2 最高裁平成27年3月26日決定の射程(適用範囲)
 この問題について,冒頭に紹介した平成27年3月26日付け最高裁決定は,「非上場会社において会社法785条1項に基づく株式買取請求がされ,裁判所が収益還元法を用いて株式の買取価格を決定する場合に,非流動性ディスカウントを行うことはできない」と判示しました。その理由として,①収益還元法は,類似会社比準法等とは異なり,市場における取引価格との比較という要素を含まないこと,②組織再編等の反対株主に株式買取請求権を保障する趣旨は,会社組織の基礎に本質的変更をもたらす行為に反対する株主に会社からの退出の機会を与え,退出を選択した株主には企業価値を適切に分配することにあることを挙げています。

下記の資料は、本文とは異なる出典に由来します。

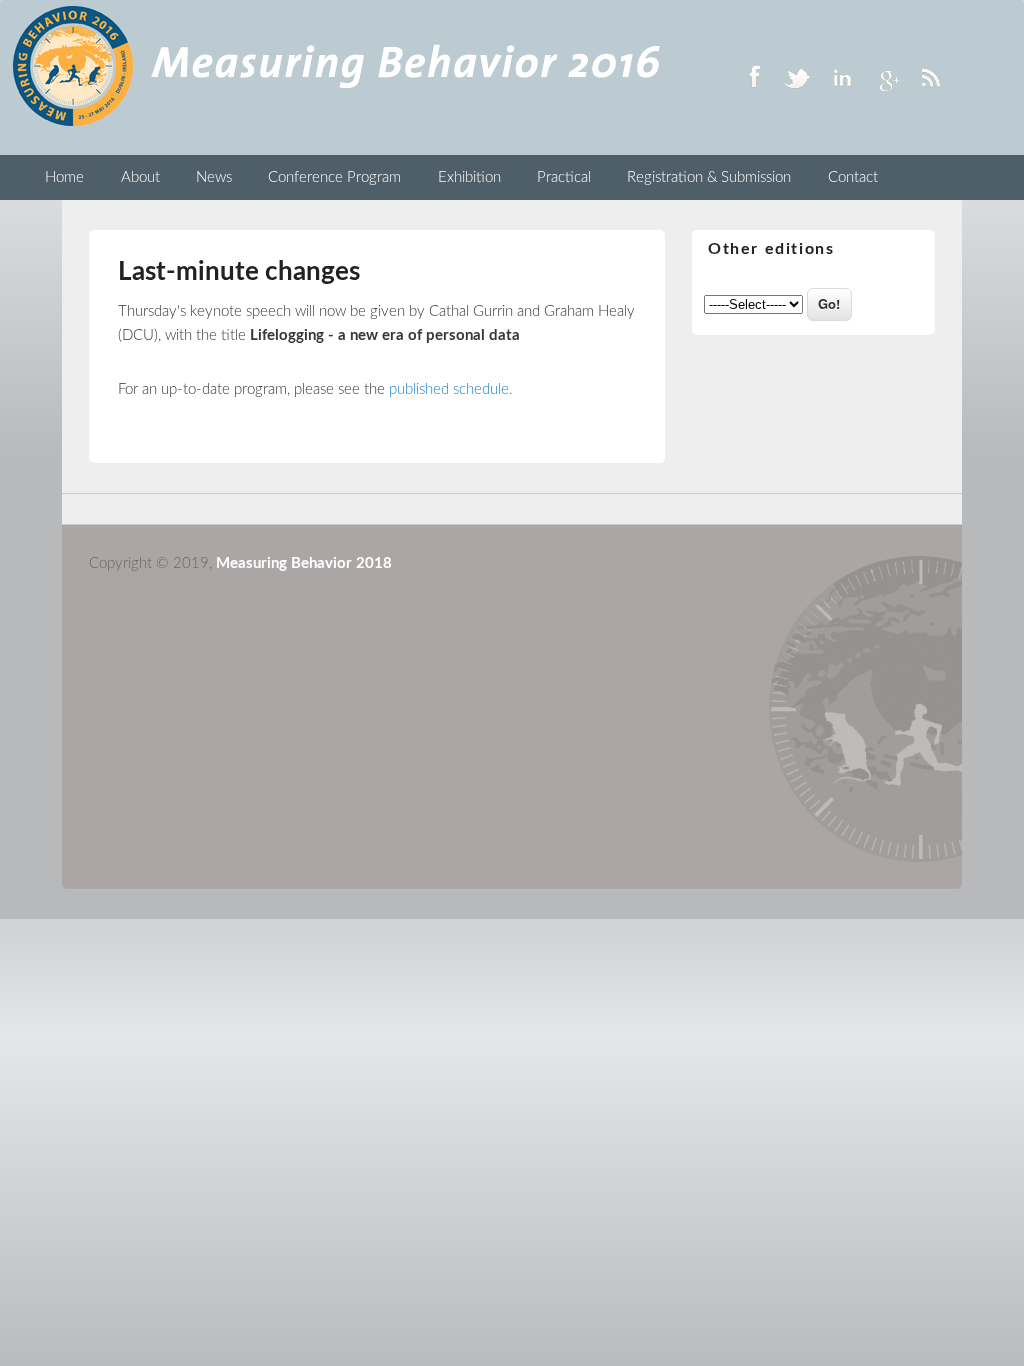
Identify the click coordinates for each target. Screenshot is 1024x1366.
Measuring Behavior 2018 (304, 563)
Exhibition (469, 177)
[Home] (337, 124)
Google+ (886, 77)
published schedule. (451, 389)
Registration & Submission (709, 177)
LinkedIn (842, 77)
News (214, 177)
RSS (930, 77)
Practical (564, 177)
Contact (853, 177)
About (140, 177)
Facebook (754, 77)
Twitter (798, 77)
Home (64, 177)
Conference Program (334, 177)
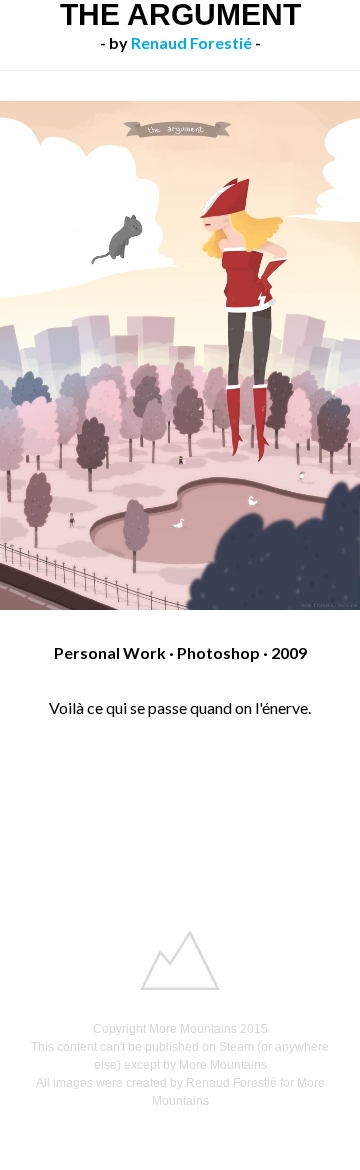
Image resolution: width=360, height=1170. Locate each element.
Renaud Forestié (191, 42)
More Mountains (193, 1029)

 そうすると,この判例の射程は,“組織再編等にあたって非上場会社の株式の買取請求権を行使した反対株主と会社との間の裁判上の公正な価格を評価するにあたって,市場における取引価格との比較という要素を含まない評価法を採用する場合には非流動性ディスカウントを行うことができない”ということと考えられます。

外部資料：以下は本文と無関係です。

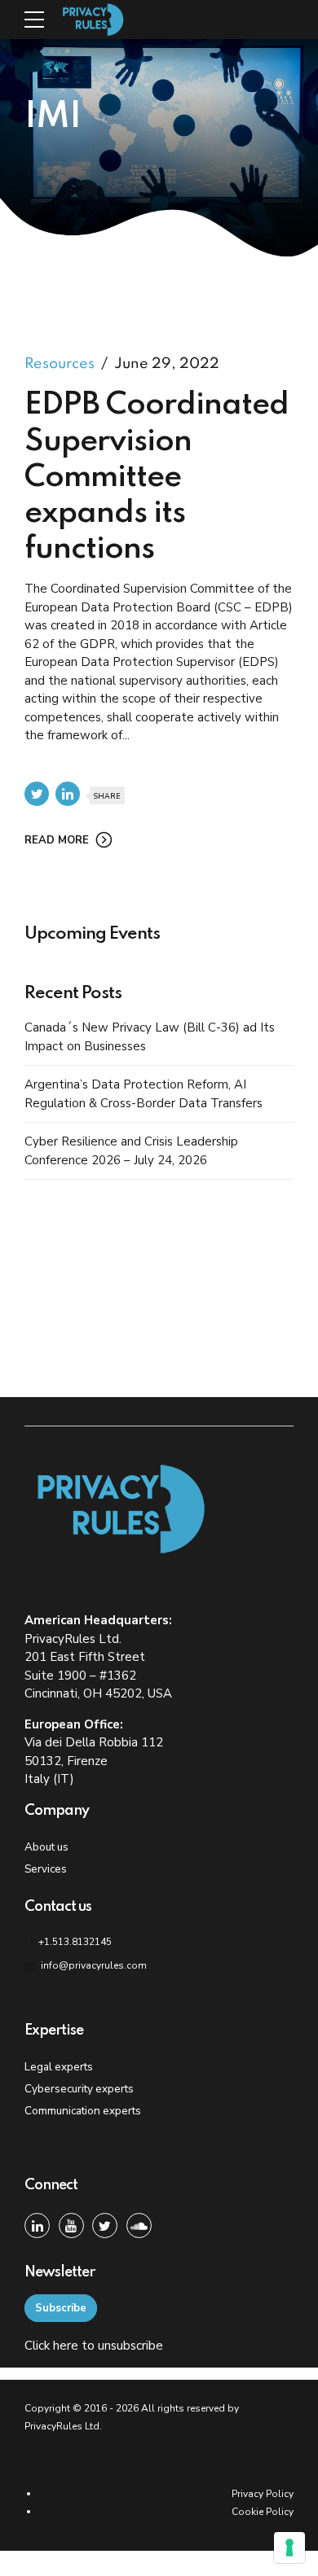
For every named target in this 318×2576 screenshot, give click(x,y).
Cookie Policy (263, 2511)
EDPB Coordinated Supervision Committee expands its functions (156, 477)
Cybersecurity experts (79, 2088)
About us (46, 1847)
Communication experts (82, 2110)
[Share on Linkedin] (67, 794)
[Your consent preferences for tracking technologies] (289, 2547)
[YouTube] (71, 2225)
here (65, 2345)
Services (45, 1869)
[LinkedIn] (37, 2225)
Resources (59, 364)
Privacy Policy (263, 2493)
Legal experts (58, 2066)
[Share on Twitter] (36, 794)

 したがって,非上場会社の株式の算定評価にあたって非流動性ディスカウントを行うことができないという判旨は,①裁判所が,組織再編等にあたって株式買取請求権を行使した反対株主と会社との間の裁判上の「公正な価格」を決定するときに(裁判目的の評価),②マーケット・アプローチ以外の評価法を採用して算定評価する場合に適用されると考えられます。この最高裁決定は,取引上の適正な価格の算定評価について判示したものではなく,あくまで組織再編等に伴う価格決定申立制度における裁判上の公正な価格について判示したものであり,例えば譲渡等承認請求に伴う場合など他の価格決定申立制度にも適用するかどうかには言及していません。